Feuerwehrleute und andere Ehrenamtliche auf Kreisebene bekommen mehr Geld. Die Erhöhung der Aufwandsentschädigung haben die Kreistagsmitglieder beschlossen. Dabei gab es heftige Diskussionen. Schließlich ging es auch um die eigenen Entschädigungen.

Zerbst l Auf der Kreisebene können viele Ehrenamtliche künftig mit einer höheren Aufwandsentschädigung rechnen. Mit knapper Mehrheit stimmte der Kreistag am Donnerstagabend für die Erhöhung der Entschädigung ab dem 1. Januar 2015. Dann werden alle Mitglieder des Kreistages 230 Euro monatlich erhalten, bislang waren es 175 Euro. Für Aufwendungen wie Sitzungen der Ausschüsse, Fraktionen oder des Kreistages selbst erhalten die Mitglieder je 15 Euro, das sind zwei Euro mehr als bislang. Zuvor hatte es Diskussionen um die Erhöhung gegeben.
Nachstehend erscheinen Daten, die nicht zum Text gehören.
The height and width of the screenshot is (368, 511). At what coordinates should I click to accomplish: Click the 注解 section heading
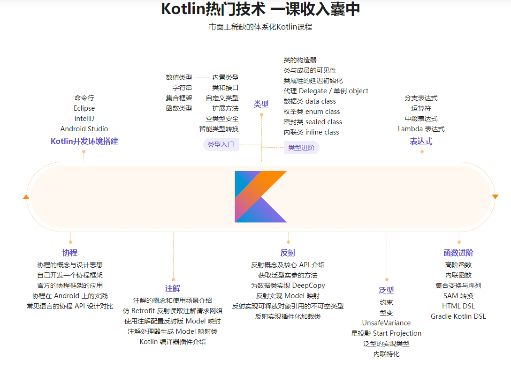coord(173,288)
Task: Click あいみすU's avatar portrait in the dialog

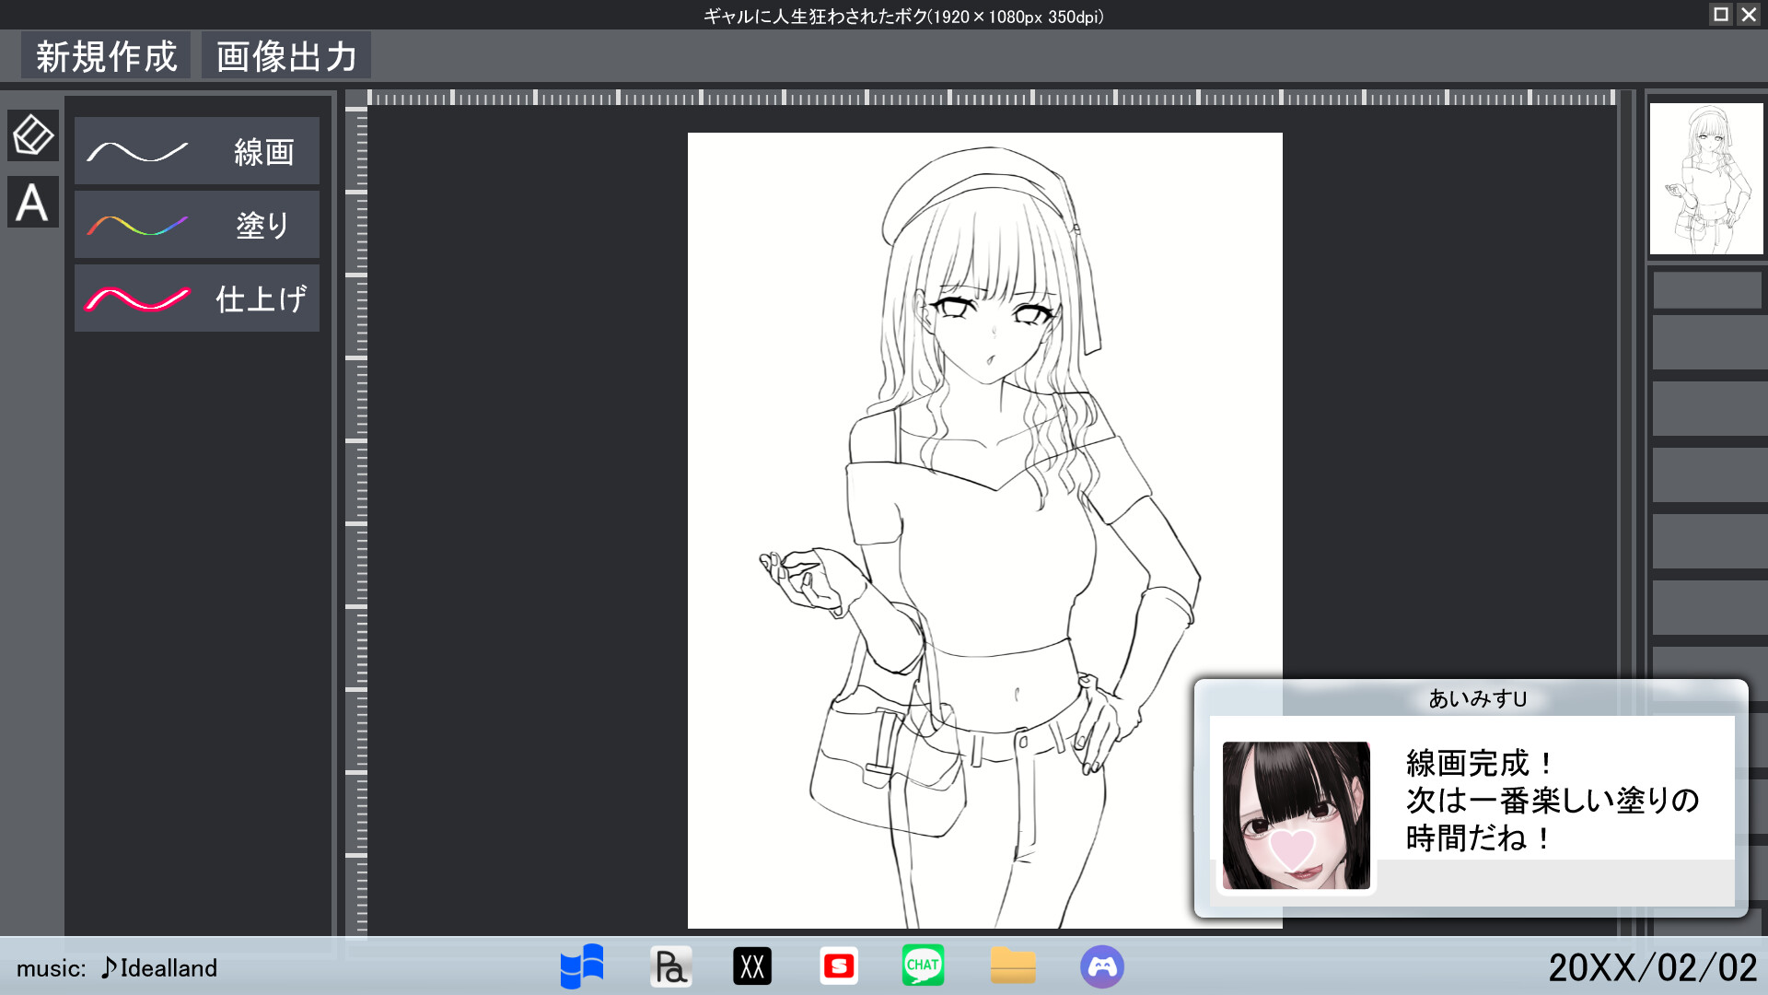Action: (x=1295, y=814)
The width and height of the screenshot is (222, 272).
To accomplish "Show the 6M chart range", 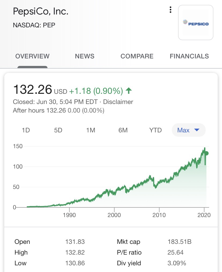I will [123, 130].
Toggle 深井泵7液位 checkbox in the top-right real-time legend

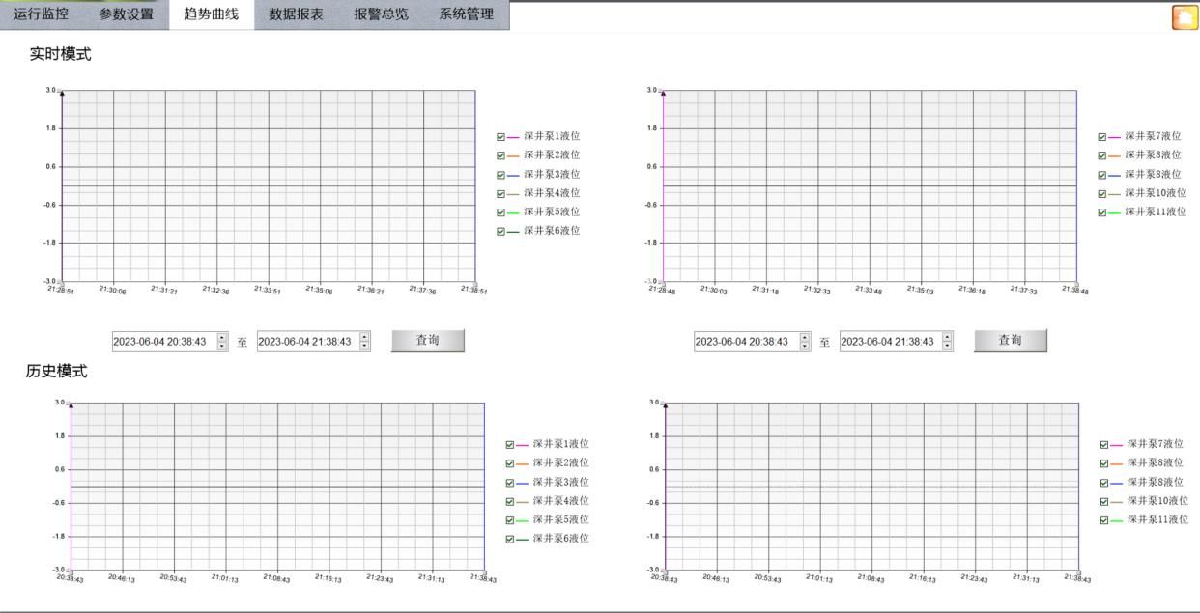coord(1102,137)
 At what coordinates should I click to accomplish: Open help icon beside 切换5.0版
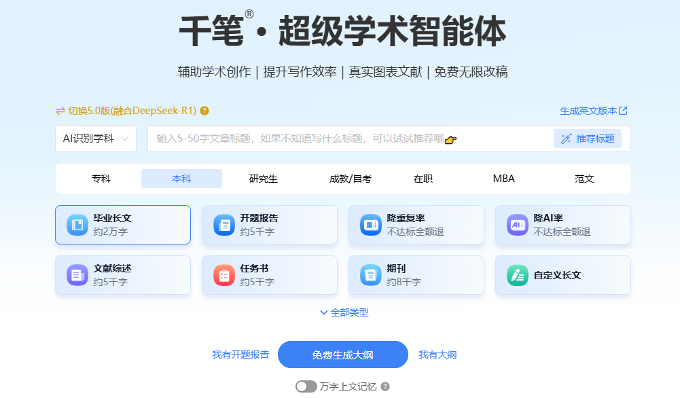[x=204, y=111]
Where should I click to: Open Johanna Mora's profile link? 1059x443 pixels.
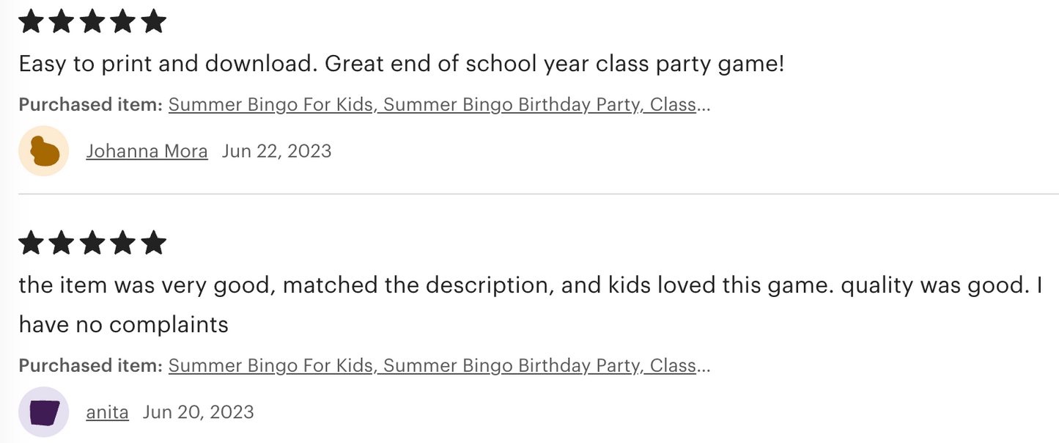[x=147, y=151]
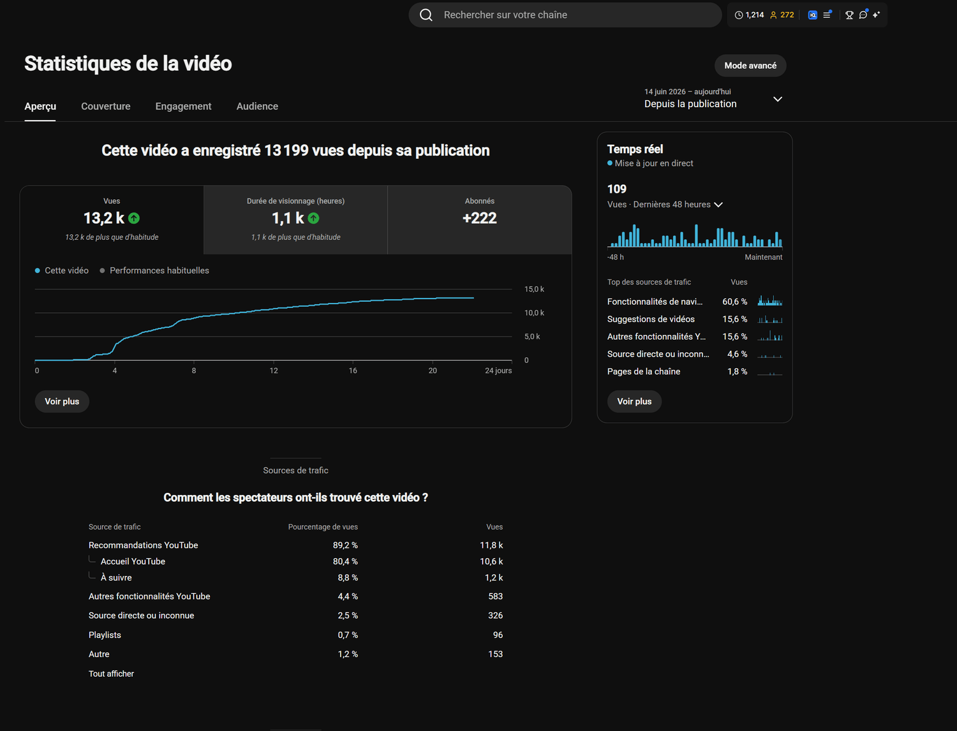The image size is (957, 731).
Task: Switch to the Audience tab
Action: tap(257, 107)
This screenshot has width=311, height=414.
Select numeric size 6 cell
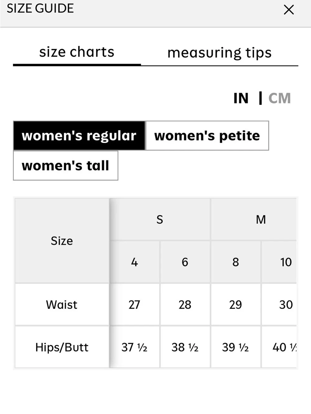[x=185, y=262]
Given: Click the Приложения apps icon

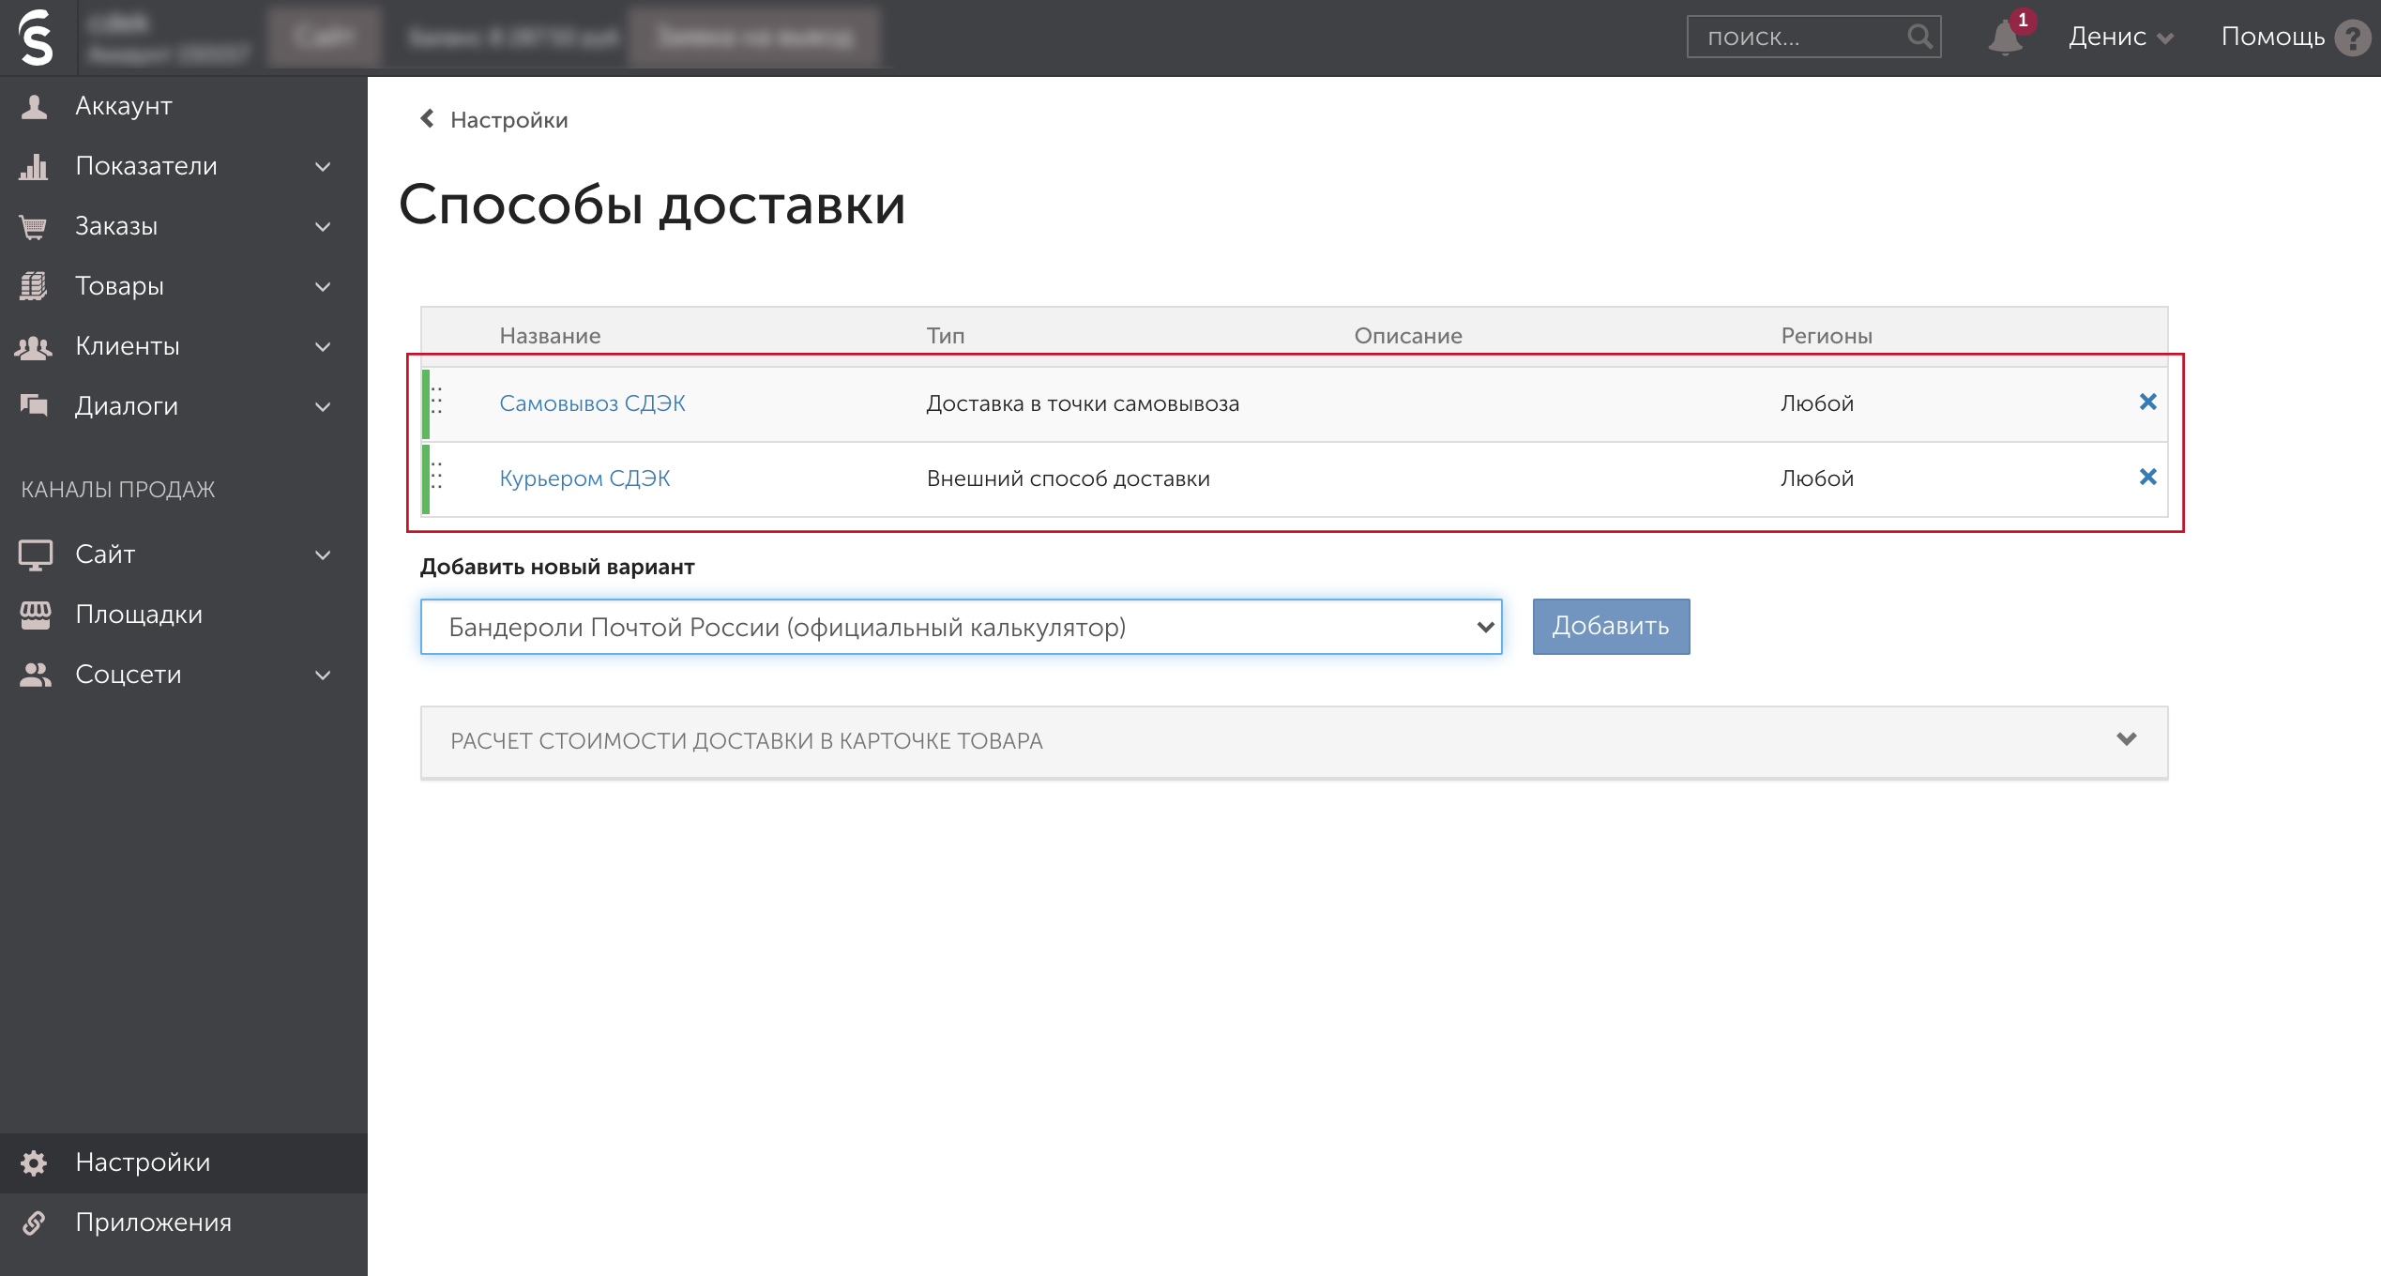Looking at the screenshot, I should click(x=36, y=1223).
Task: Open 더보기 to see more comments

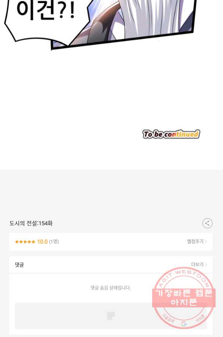Action: pyautogui.click(x=197, y=264)
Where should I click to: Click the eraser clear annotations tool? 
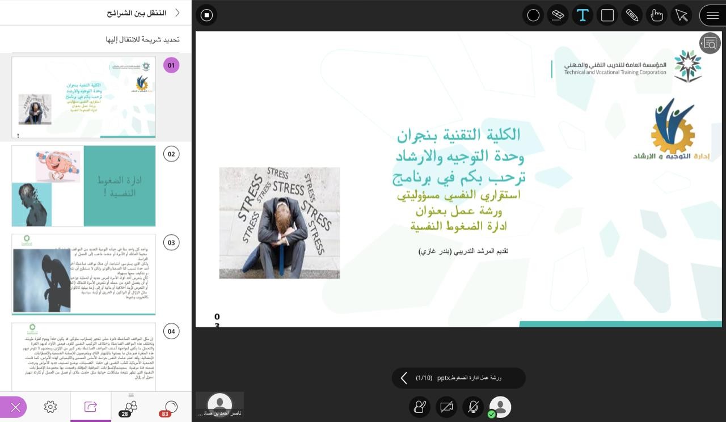tap(558, 15)
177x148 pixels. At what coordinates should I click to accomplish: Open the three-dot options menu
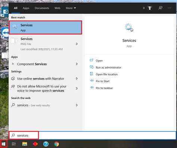pos(170,8)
Rolf Sonnenberger (Freie Wähler) monierte, dass der Landkreis diese zusätzlichen Mittel nicht habe, seine Fraktion werde dagegen stimmen. Für die Erhöhung plädierte Bernhard Northoff von der CDU/FDP-Fraktion.

Das Geld sei dafür da, dass jeder sich für das Amt bewerben und es bekleiden könne und nicht davon Abstand nehmen müsse, weil es Geld koste. Alle anderen Kosten erhöhen sich, eine Anpassung sei dann von Zeit zu Zeit sinnvoll, ein Verzicht sei populistisch. Viele Kollegen verärgerte er, als er hinterher schob: "Die Aufwandsentschädigung wird von den Kosten aufgefressen. Nur, wer nicht arbeiten will, braucht weniger Geld."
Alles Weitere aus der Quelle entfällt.